(Provided passage):
· · ·
Sathwik Varadraj (26), a dentist from Mangaluru, believes it is exam stress that caused his condition. He recalls that he used to experience bruxism only during examinations. “My episodes with teeth grinding were observed only during my final exams and it used to go away when the exams were done.”
“Stress, tension, frustration or anxiety can cause awake bruxism [clenching your teeth even when you are awake]. Sleep apnea can cause sleep bruxism,” says Dr Mohan.
Teeth grinding while sleeping
“Teeth grinding at night happens when we experience ‘micro-arousals’ wherein our nervous system is activated during the night. It can also occur because of lifestyle factors like caffeine and alcohol consumption, and it has been linked to certain medications as well. But two of the strongest predictors of teeth grinding are anxiety and stress. In fact, we saw a significant increase in teeth grinding during the pandemic, as people’s stress levels increased. And, because it is linked to disrupted sleep, if you are grinding your teeth at night, you are also more likely to experience other sleep disorders like sleepwalking and sleep apnea,” says Dr Nicola Cann, sleep psychologist, Singapore Psychological Society, Singapore.
“If teeth grinding occurs during sleep, it might go unnoticed. Sometimes people who sleep in the same room are the ones who address this issue by informing the individual about this habit,” points out Dr Mohan.
Signs of bruxism
- Attrition, a condition when the teeth are chipped, flattened or short.
- Deeper layers of the teeth are exposed due to wearing out of tooth enamel leading to tooth pain or sensitivity.
- Soreness of the jaw and pain while closing or opening the mouth.
- Earache and headache.
- Sleep disturbance.
Being aware that you are developing a habit of teeth grinding itself can be the first step to overcoming this condition. Dr Cann says, “If you have experienced a stressful event or have started a new medication, teeth grinding might be temporary.” But Dr Cann says that if the teeth grinding persists there are a few things one can do to address it.
- Mouth guard for teeth grinding: This is a non-surgical method used to separate teeth to avoid tooth damage. This guard is customised to fit the lower or upper teeth.
- If teeth grinding leads to difficulty in chewing, the tooth surface is reshaped by filing the tooth or placing a crown on the tooth.
- Stress management or anxiety management strategies such as counselling and meditation will help.
- In severe conditions muscle relaxants are prescribed for a short duration to avoid jaw pain.
- If teeth grinding is due to physical factors such as sleep apnea, then it should be treated to improve sleep bruxism.
Teeth grinding in children
According to experts, finding the root cause of teeth grinding/clenching in children is essential.
Dr Kaneez Fatima Merchant, consultant clinical child psychologist, Mumbai, says that teeth grinding could be because of anxiety or fear. “Other symptoms appear along with teeth grinding, such as bed-wetting, fevers at night and disturbance in sleep. But not all cases of teeth grinding are psychological. The root cause of teeth grinding is found by several sessions of counselling,” she adds.
· · ·
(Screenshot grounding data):
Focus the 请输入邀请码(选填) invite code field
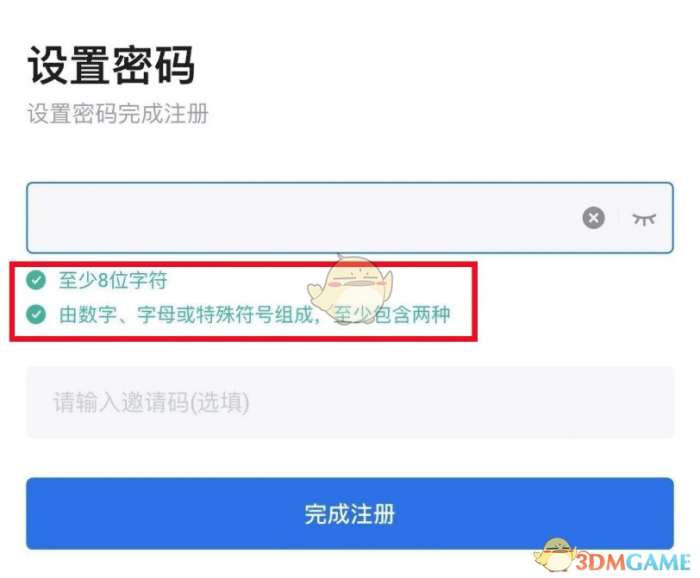The image size is (700, 578). click(x=350, y=402)
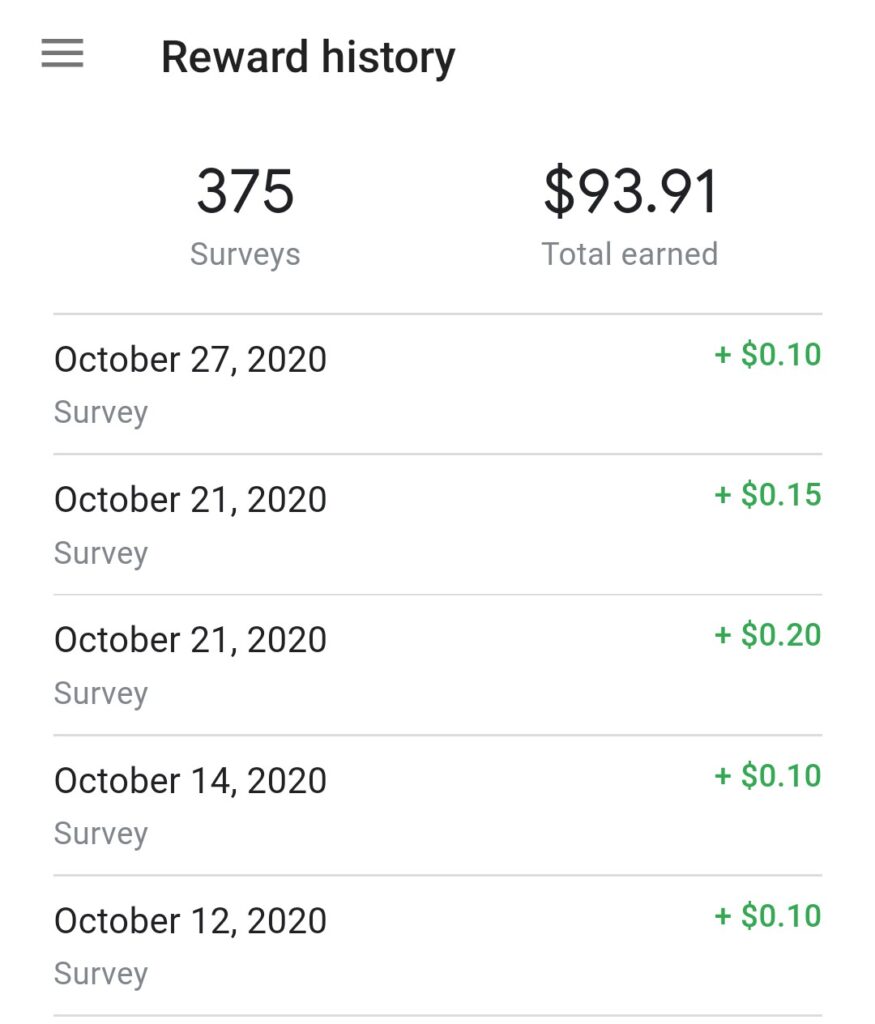The image size is (875, 1024).
Task: Click the + $0.20 reward amount
Action: coord(768,635)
· · ·
(How to complete this task): In the text on teeth grinding, which condition does Dr Mohan name as a cause of sleep bruxism?

(Solution to the exercise): Sleep apnea.